Cazorla is more than two years Fabregas’ senior but can seem sprightlier. Yet a dozen years into his career and with more than 600 games for club and country, Arsenal’s youngest ever player feels an old 28. Like Wayne Rooney, another who debuted at 16, it is legitimate to wonder if decline, like stardom, came at an earlier age. His current travails may only be a blip, but there would be a perverse pleasure in seeing Fabregas race Juan Mata over 100m, if only to see how long it took.
His legs seem ever less willing. A thinking footballer evidently had the eloquence to persuade Pedro, but, after being exiled from Barcelona, does Chelsea really stir the heart the way Arsenal once did? The sense that he was the figurehead not just of a new generation, but a new way of playing, was confirmed when he was named captain at 21. When the totemic Invincibles like Vieira and Henry left, he was the personification of Wenger’s vision.
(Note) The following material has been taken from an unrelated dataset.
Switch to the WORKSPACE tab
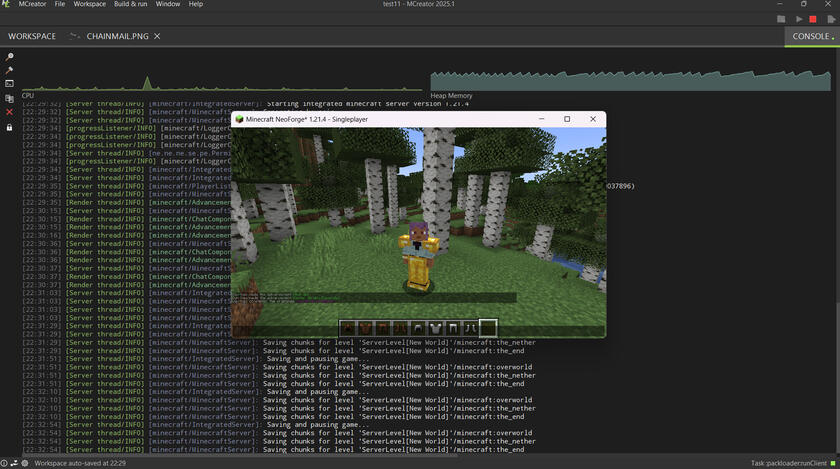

He was emblematic of Arsenal, with their permanent promise of a brighter tomorrow but his patience, like many a player’s, was not as inexhaustible as Wenger’s. He left in search of silverware.
Fabregas did not fail at Barcelona. A total of 42 goals in 151 games is very respectable, but the reality is that he was shunted around the side. He never had the centrality his replacement, Ivan Rakitic, assumed. The Croatian became the man who took Xavi’s place in the team. Yet it is worth recalling that the ideologue of the Nou Camp’s greatest team feared Barcelona would sell him in 2008 to make way for Fabregas. Guardiola was appointed and duly decided otherwise, but that was a sign of how highly Fabregas was regarded then. But the crown prince never became king. The potential great remained in the ranks of the very good.